:: WORK TASK ::
Your task is to repeat exactly the lines below between the line holding "787x443 pixels." and the line holding "Like martakostyuk's post", inclusive, and only those.
**** RECORDS FOR PROCESSING
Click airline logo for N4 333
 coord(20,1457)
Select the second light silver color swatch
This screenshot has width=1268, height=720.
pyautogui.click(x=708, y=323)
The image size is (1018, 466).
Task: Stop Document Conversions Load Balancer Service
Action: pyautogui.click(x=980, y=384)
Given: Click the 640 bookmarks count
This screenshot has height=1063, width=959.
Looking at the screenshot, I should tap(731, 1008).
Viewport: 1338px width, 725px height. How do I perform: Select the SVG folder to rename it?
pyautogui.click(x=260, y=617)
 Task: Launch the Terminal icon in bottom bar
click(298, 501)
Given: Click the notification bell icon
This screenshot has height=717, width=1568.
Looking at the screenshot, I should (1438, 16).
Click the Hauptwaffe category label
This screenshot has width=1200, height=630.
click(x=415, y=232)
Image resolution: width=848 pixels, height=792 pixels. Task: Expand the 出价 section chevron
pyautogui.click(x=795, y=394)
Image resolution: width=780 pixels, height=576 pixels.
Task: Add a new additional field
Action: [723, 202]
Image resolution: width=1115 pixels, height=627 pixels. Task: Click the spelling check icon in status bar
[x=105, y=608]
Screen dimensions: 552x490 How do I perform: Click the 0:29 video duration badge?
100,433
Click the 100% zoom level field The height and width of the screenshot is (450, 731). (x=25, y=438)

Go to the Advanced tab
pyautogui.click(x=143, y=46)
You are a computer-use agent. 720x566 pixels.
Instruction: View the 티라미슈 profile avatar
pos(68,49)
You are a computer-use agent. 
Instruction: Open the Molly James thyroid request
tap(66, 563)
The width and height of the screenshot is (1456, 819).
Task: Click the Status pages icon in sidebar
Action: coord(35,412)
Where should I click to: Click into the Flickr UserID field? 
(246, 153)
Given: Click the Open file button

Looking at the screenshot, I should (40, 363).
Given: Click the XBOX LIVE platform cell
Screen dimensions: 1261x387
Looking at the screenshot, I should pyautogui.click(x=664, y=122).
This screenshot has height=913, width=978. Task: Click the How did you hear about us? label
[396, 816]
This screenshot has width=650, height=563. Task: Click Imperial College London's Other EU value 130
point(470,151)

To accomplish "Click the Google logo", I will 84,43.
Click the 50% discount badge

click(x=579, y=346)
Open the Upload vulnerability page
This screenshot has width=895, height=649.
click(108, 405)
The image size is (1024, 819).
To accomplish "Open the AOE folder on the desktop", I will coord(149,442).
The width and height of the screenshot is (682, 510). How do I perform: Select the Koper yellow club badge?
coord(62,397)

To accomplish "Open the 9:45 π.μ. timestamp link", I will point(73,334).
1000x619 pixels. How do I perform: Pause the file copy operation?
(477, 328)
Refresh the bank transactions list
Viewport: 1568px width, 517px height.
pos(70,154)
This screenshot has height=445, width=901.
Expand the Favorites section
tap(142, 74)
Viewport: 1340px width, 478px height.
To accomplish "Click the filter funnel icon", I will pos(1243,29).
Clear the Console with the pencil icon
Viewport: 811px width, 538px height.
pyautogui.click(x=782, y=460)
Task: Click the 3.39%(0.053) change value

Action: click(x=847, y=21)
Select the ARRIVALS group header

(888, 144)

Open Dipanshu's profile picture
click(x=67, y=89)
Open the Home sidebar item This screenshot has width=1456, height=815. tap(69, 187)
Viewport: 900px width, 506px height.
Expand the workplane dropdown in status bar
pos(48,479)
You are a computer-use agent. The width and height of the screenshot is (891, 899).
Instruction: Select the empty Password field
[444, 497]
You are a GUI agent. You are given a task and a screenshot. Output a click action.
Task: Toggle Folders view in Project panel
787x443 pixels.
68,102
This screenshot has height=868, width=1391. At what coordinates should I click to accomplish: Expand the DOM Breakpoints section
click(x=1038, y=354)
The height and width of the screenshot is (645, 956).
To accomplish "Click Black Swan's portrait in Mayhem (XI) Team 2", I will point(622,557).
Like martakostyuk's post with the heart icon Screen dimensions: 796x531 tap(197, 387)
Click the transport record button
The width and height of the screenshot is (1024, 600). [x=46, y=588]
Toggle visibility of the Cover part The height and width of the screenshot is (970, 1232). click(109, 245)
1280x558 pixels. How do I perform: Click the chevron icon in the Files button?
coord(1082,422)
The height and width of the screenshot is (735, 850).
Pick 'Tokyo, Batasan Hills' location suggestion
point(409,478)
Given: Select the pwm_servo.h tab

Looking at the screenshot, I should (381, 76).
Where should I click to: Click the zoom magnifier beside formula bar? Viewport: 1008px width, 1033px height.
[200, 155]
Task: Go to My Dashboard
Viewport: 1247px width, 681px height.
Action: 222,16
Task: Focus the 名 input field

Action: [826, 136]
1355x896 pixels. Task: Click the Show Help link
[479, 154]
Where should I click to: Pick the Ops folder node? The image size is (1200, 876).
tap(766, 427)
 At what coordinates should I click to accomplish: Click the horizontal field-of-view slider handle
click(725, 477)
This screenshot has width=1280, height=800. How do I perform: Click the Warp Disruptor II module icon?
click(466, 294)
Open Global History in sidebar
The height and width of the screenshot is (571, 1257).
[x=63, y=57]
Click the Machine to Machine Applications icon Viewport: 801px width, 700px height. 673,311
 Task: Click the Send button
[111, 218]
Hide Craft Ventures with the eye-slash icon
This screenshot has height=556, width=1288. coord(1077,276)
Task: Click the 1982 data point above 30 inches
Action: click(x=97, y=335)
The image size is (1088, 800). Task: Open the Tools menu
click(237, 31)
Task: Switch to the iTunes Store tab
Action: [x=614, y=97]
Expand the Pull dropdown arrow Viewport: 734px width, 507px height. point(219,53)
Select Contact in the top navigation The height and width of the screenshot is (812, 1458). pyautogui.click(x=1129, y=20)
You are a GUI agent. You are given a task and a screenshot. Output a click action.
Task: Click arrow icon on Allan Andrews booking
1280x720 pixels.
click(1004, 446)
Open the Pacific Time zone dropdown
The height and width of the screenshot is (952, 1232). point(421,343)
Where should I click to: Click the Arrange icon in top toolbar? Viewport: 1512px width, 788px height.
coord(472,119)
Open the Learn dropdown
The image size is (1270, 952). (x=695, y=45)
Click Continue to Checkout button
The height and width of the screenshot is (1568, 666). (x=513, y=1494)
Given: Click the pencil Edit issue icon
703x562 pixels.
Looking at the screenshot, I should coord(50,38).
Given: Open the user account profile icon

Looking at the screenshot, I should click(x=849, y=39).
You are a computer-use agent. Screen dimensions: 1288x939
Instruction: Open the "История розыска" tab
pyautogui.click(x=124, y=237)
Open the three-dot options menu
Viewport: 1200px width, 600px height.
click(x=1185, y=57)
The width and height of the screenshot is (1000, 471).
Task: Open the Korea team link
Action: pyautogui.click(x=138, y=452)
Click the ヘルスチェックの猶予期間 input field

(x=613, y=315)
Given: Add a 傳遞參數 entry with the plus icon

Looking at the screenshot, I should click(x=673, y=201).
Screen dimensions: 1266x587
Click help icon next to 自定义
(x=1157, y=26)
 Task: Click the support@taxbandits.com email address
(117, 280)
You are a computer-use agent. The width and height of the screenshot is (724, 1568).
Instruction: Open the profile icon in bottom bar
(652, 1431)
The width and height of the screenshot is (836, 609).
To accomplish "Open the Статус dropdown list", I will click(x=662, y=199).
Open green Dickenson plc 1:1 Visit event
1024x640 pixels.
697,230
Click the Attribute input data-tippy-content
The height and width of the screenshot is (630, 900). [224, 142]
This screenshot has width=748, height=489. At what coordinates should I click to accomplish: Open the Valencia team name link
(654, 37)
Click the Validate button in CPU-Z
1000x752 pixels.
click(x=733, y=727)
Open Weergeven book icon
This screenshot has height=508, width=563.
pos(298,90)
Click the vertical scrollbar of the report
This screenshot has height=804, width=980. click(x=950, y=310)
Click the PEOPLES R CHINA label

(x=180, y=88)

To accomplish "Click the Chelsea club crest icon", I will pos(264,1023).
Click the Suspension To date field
********
:: TASK ANSWER ::
787x443 pixels.
68,102
This screenshot has height=868, width=1391. At what coordinates should I click to accomplish: Expand the DOM Breakpoints section
click(x=1038, y=354)
The height and width of the screenshot is (645, 956).
To accomplish "Click Black Swan's portrait in Mayhem (XI) Team 2", I will point(622,557).
Like martakostyuk's post with the heart icon Screen dimensions: 796x531 tap(197, 387)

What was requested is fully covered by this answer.